Now, the Portillo’s hubbub would definitely annoy me if Milwaukee were starved for local dining options. (Visions of that sweet little old lady in Grand Forks, North Dakota writing an earnest review of a new Olive Garden fill my mind.) But of course we know that’s not the case. And it’s not like our local establishments are hurting for local excitement, either. Staying in the realm of encased meats, look at Vanguard. It’s a hugely successful business that opened to a ton of (well-deserved) hype. It’s also a business that continues to receive a ton of hype. Hell, I’m pretty sure Milwaukee Magazine runs a new feature on the place every other week. I honestly don’t see how a little excitement for an out-of-town joint diminishes the staggering amount of pride Milwaukee has for its own.

Here’s a question, Tyler: What’s the alternative? What are people supposed to do when a beloved business rolls into town? Turn up their noses, sniff, and say “Oh, we already have something like that here, but local”? Isn’t that like dismissing a national touring band because we have, you know, bands of our own? “The Rolling Stones at Summerfest? Who cares when the Platinum Boys are playing a Tuesday night show at Quarters?” Might there be room for—gasp!—both options?
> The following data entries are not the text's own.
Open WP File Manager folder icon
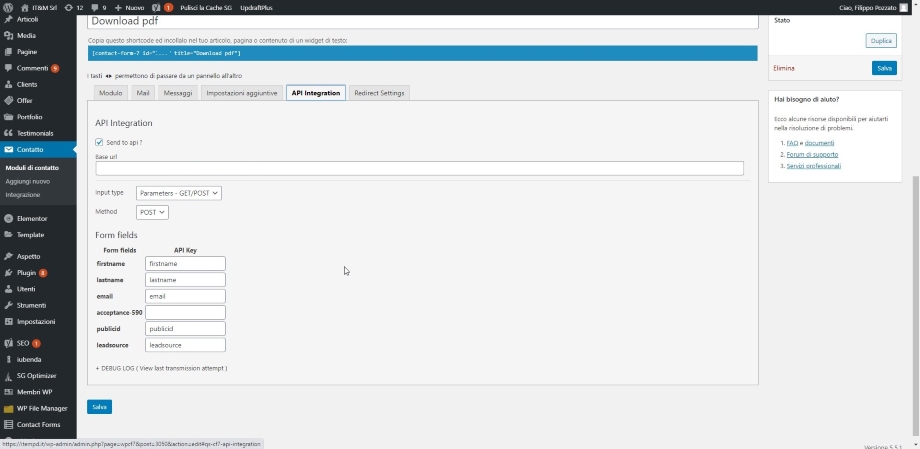This screenshot has height=449, width=920. pos(9,408)
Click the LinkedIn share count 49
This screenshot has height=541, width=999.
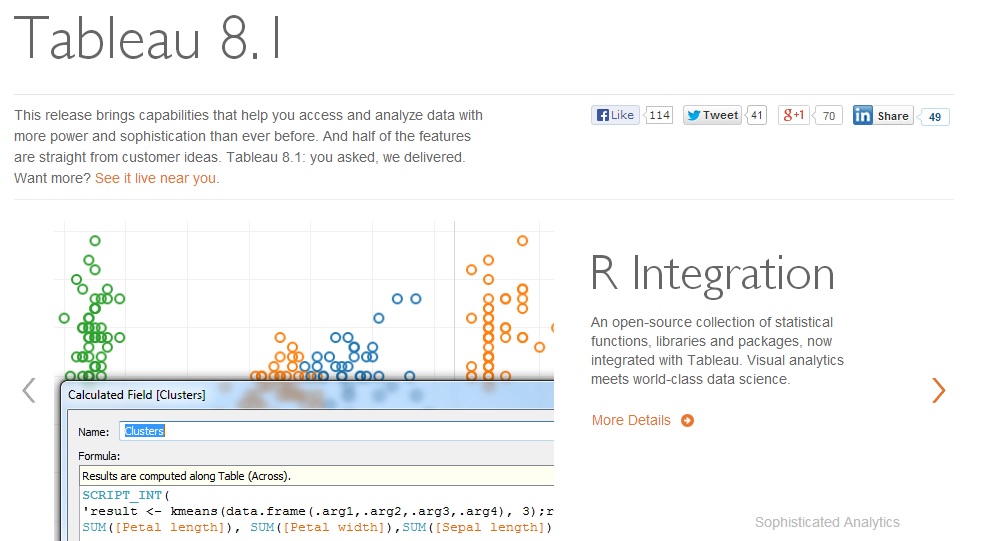pos(935,117)
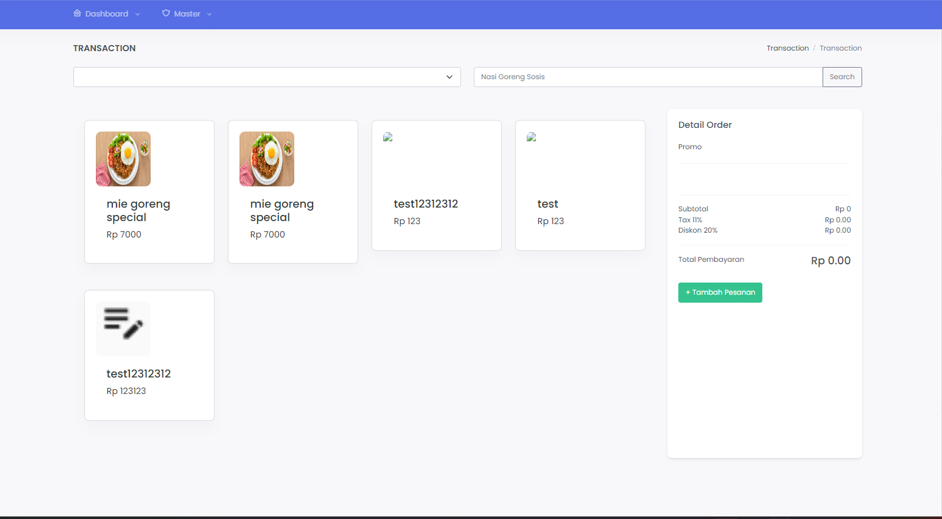Click the + Tambah Pesanan button
Viewport: 942px width, 519px height.
pos(720,293)
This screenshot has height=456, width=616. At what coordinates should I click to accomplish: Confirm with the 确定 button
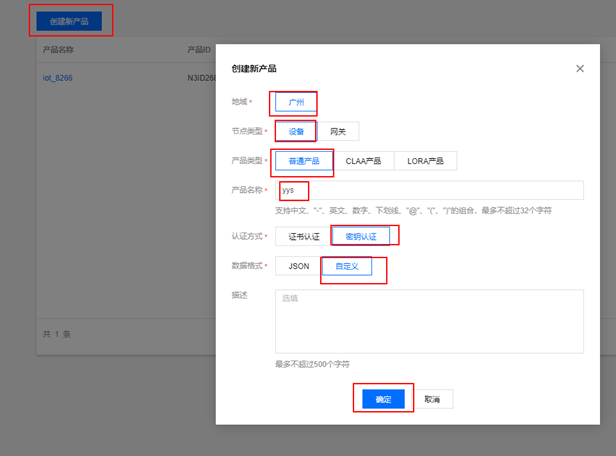[x=383, y=399]
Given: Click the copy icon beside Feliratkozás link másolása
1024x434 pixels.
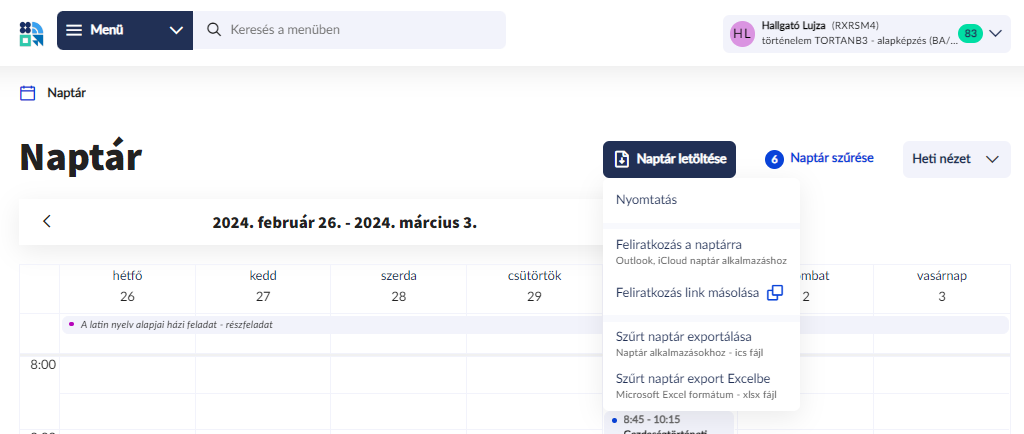Looking at the screenshot, I should [775, 293].
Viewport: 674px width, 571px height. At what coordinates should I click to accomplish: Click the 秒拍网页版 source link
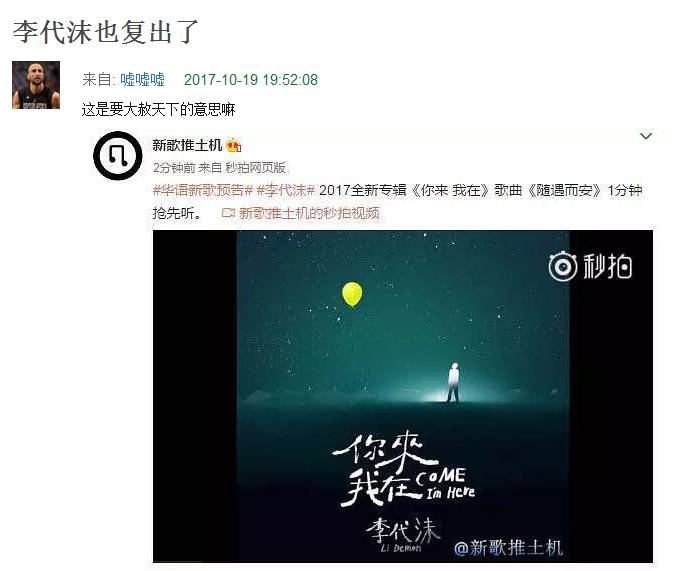tap(256, 168)
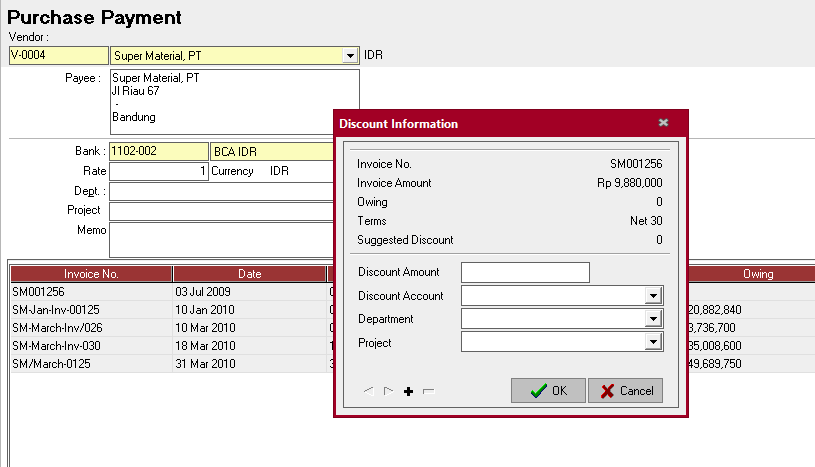
Task: Confirm discount with the OK button
Action: pos(547,391)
Tyler: You raise some good points and, yeah, I am totally overthinking it. However, I don’t think your touring versus local band example quite translates because to me, widely recognized national or international franchises (what you call The Rolling Stones) are something that’s readily available almost anywhere at roughly the same quality, something that’s inexpensive, something that’s settled upon in a pinch. That doesn’t sound like the Stones…or Platinum Boys, for that matter, to me. That sounds like a tribute act. People go to Subway because there’s one right by your fucking work. There’s one right by everyone’s fucking work. It’s cheap and fast and, not unlike Gabriel Sanchez’s Prince Experience, kind of like something you like. Meanwhile, Love Handle (once located a block from a thriving Subway) is dead. Countless under-supported local restaurants (and local bands, to put this music comparison to bed) are routinely mourned by some of the same people straight-up jizzing over Portillo’s and whatever Mac DeMarco is as we speak.
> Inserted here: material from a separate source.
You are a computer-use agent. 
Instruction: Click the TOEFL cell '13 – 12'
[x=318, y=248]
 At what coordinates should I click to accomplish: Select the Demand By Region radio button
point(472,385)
Yes, I think there is room for both. And I’m not going to perch atop my ethical throne as if I haven’t drunkenly ordered Toppers sticks while, across the street, Strada appears to be on its last gasps. To me, the existence of chains in Milwaukee isn’t the issue, it’s the amplified response to them. Embarrassing as it is to admit, I think you’re right about it having something to do with my own insecurities being confronted. When I lived in the Fox Cities, there were lines out of the parking lot when Sonic and Krispy Kreme opened. I recall actually being excited when Chipotle (a place where I ate almost every time I visited a larger city, while foolishly ignoring area treasures in unfamiliar places) came to town. We’d made it!
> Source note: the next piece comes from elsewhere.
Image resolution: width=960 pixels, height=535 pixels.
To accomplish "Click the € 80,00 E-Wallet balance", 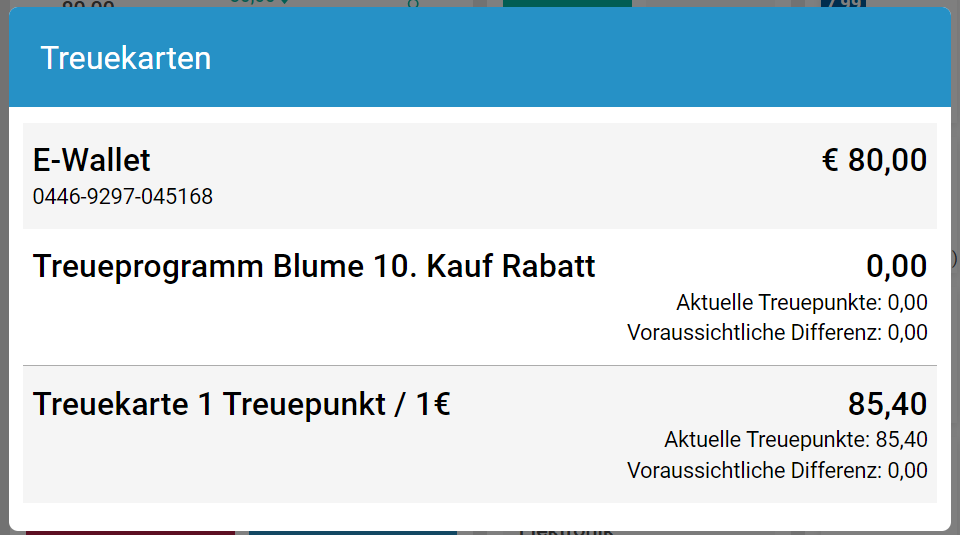I will pos(874,160).
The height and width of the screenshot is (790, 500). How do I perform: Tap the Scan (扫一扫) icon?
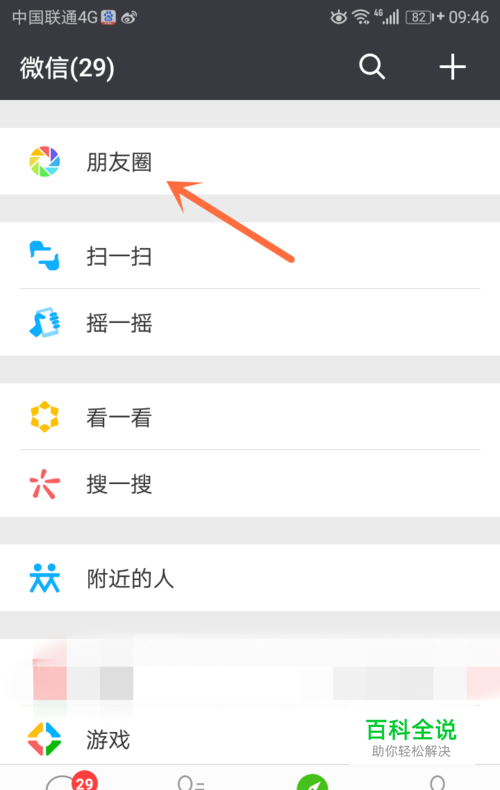pyautogui.click(x=44, y=255)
That said, I—and others—eventually got over it. In fact, Sonic and Krispy Kreme both left Appleton within a few years. Starbucks and Qdoba are no longer the mark a city’s “arrival” into the favorable light of corporate acceptance that they once were. Portillo’s will do great at first, then likely level off, like Chick-fil-A, Panera Bread, and so many franchises before it. I liken this Portillo’s expansion to the growth of Culver’s. To some Wisconsin ex-pats, it’s a taste of home. Yes, a bastardized one, but home-like nonetheless. If the reaction is tempered and patrons are at least trying to strike a balance between supporting local purveyors and settling for corporate convenience, I’m cool with people putting whatever they want into their faces. Shit, if a series of terrible circumstances ever finds me spending time in Brookfield at some point, then fuck it. One lip and anus tube, please!